Exercise details =
The data should be transcribed in its entirety, word for word.

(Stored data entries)
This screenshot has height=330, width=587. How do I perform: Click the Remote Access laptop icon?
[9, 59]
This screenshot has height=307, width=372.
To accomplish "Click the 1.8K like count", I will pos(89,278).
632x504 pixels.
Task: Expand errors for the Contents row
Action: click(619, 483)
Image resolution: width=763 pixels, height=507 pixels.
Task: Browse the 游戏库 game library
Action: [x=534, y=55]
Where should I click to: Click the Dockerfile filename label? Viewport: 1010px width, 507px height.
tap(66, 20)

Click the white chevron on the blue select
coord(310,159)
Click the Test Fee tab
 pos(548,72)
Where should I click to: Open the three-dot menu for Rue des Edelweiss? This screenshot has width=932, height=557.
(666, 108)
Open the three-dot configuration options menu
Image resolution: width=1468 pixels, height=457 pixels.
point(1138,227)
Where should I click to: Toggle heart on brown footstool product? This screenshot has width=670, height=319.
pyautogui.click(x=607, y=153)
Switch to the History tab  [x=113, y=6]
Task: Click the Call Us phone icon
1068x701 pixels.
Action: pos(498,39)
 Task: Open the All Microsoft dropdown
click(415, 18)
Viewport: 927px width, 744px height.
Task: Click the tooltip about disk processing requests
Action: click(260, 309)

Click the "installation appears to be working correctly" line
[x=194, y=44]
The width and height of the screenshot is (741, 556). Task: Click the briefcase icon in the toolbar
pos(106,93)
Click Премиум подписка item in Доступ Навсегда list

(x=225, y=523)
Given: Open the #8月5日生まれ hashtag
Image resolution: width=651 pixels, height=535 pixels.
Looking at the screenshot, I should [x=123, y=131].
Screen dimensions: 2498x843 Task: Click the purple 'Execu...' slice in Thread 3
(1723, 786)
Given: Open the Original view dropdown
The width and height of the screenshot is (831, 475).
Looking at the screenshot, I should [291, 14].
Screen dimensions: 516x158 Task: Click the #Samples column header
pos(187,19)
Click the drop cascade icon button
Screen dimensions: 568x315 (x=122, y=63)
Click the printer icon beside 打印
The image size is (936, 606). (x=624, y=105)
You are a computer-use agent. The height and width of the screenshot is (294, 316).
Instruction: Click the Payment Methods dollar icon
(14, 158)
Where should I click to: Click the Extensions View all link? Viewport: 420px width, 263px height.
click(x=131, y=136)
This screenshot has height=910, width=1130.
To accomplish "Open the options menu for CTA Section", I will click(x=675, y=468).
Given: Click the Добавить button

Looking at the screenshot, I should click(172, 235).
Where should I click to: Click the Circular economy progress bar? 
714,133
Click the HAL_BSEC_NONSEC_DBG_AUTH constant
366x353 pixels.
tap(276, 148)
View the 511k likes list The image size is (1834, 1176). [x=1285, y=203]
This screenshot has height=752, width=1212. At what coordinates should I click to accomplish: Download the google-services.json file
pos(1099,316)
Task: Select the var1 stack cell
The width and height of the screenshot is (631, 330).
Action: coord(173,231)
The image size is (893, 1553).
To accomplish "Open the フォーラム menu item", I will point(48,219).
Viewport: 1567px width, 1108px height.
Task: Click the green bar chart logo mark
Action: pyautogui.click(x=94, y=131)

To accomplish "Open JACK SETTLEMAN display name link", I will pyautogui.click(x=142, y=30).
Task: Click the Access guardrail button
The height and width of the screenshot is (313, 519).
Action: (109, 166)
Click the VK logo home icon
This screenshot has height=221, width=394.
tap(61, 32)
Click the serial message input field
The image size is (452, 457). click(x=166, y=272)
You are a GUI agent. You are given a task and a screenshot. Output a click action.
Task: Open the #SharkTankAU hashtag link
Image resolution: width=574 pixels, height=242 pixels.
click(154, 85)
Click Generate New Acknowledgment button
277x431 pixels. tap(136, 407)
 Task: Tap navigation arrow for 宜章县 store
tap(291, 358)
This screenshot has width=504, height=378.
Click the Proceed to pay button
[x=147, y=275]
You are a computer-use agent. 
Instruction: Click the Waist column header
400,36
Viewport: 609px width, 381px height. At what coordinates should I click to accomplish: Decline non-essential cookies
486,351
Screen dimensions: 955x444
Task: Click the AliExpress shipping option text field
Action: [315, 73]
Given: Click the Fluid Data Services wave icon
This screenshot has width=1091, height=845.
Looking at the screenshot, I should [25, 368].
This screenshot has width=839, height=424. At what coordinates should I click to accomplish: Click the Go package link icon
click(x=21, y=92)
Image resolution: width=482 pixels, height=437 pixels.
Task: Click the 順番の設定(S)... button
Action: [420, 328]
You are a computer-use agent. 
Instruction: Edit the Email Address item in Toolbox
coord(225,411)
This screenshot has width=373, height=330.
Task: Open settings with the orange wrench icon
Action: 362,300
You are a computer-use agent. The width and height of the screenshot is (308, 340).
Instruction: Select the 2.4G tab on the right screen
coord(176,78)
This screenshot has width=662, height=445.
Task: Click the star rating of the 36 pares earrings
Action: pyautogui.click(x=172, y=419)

Response to the exercise =
This screenshot has height=330, width=587. How do I perform: Click the Remote Access laptop icon?
[9, 59]
This screenshot has height=307, width=372.
To accomplish "Click the 1.8K like count", I will pos(89,278).
632x504 pixels.
Task: Expand errors for the Contents row
Action: click(619, 483)
Image resolution: width=763 pixels, height=507 pixels.
Task: Browse the 游戏库 game library
Action: [x=534, y=55]
Where should I click to: Click the Dockerfile filename label? Viewport: 1010px width, 507px height.
tap(66, 20)

Click the white chevron on the blue select
coord(310,159)
Click the Test Fee tab
 pos(548,72)
Where should I click to: Open the three-dot menu for Rue des Edelweiss? This screenshot has width=932, height=557.
(666, 108)
Open the three-dot configuration options menu
Image resolution: width=1468 pixels, height=457 pixels.
point(1138,227)
Where should I click to: Toggle heart on brown footstool product? This screenshot has width=670, height=319.
pyautogui.click(x=607, y=153)
Switch to the History tab  [x=113, y=6]
Task: Click the Call Us phone icon
1068x701 pixels.
Action: pos(498,39)
 Task: Open the All Microsoft dropdown
click(415, 18)
Viewport: 927px width, 744px height.
Task: Click the tooltip about disk processing requests
Action: click(260, 309)

Click the "installation appears to be working correctly" line
[x=194, y=44]
The width and height of the screenshot is (741, 556). Task: Click the briefcase icon in the toolbar
pos(106,93)
Click Премиум подписка item in Доступ Навсегда list

(x=225, y=523)
Given: Open the #8月5日生まれ hashtag
Image resolution: width=651 pixels, height=535 pixels.
Looking at the screenshot, I should [x=123, y=131].
Screen dimensions: 2498x843 Task: Click the purple 'Execu...' slice in Thread 3
(1723, 786)
Given: Open the Original view dropdown
The width and height of the screenshot is (831, 475).
Looking at the screenshot, I should [291, 14].
Screen dimensions: 516x158 Task: Click the #Samples column header
pos(187,19)
Click the drop cascade icon button
Screen dimensions: 568x315 (x=122, y=63)
Click the printer icon beside 打印
The image size is (936, 606). (x=624, y=105)
You are a computer-use agent. The height and width of the screenshot is (294, 316).
Instruction: Click the Payment Methods dollar icon
(14, 158)
Where should I click to: Click the Extensions View all link? Viewport: 420px width, 263px height.
click(x=131, y=136)
This screenshot has height=910, width=1130.
To accomplish "Open the options menu for CTA Section", I will click(x=675, y=468).
Given: Click the Добавить button

Looking at the screenshot, I should click(172, 235).
Where should I click to: Click the Circular economy progress bar? 
714,133
Click the HAL_BSEC_NONSEC_DBG_AUTH constant
366x353 pixels.
tap(276, 148)
View the 511k likes list The image size is (1834, 1176). [x=1285, y=203]
This screenshot has height=752, width=1212. At what coordinates should I click to accomplish: Download the google-services.json file
pos(1099,316)
Task: Select the var1 stack cell
The width and height of the screenshot is (631, 330).
Action: coord(173,231)
The image size is (893, 1553).
To accomplish "Open the フォーラム menu item", I will point(48,219).
Viewport: 1567px width, 1108px height.
Task: Click the green bar chart logo mark
Action: pyautogui.click(x=94, y=131)

To accomplish "Open JACK SETTLEMAN display name link", I will pyautogui.click(x=142, y=30).
Task: Click the Access guardrail button
The height and width of the screenshot is (313, 519).
Action: (109, 166)
Click the VK logo home icon
This screenshot has height=221, width=394.
tap(61, 32)
Click the serial message input field
The image size is (452, 457). click(x=166, y=272)
You are a GUI agent. You are given a task and a screenshot. Output a click action.
Task: Open the #SharkTankAU hashtag link
Image resolution: width=574 pixels, height=242 pixels.
click(154, 85)
Click Generate New Acknowledgment button
277x431 pixels. tap(136, 407)
 Task: Tap navigation arrow for 宜章县 store
tap(291, 358)
This screenshot has width=504, height=378.
Click the Proceed to pay button
[x=147, y=275]
You are a computer-use agent. 
Instruction: Click the Waist column header
400,36
Viewport: 609px width, 381px height. At what coordinates should I click to accomplish: Decline non-essential cookies
486,351
Screen dimensions: 955x444
Task: Click the AliExpress shipping option text field
Action: [315, 73]
Given: Click the Fluid Data Services wave icon
This screenshot has width=1091, height=845.
Looking at the screenshot, I should [25, 368].
This screenshot has width=839, height=424. At what coordinates should I click to accomplish: Click the Go package link icon
click(x=21, y=92)
Image resolution: width=482 pixels, height=437 pixels.
Task: Click the 順番の設定(S)... button
Action: [420, 328]
You are a computer-use agent. 
Instruction: Edit the Email Address item in Toolbox
coord(225,411)
This screenshot has width=373, height=330.
Task: Open settings with the orange wrench icon
Action: 362,300
You are a computer-use agent. The width and height of the screenshot is (308, 340).
Instruction: Select the 2.4G tab on the right screen
coord(176,78)
This screenshot has width=662, height=445.
Task: Click the star rating of the 36 pares earrings
Action: pyautogui.click(x=172, y=419)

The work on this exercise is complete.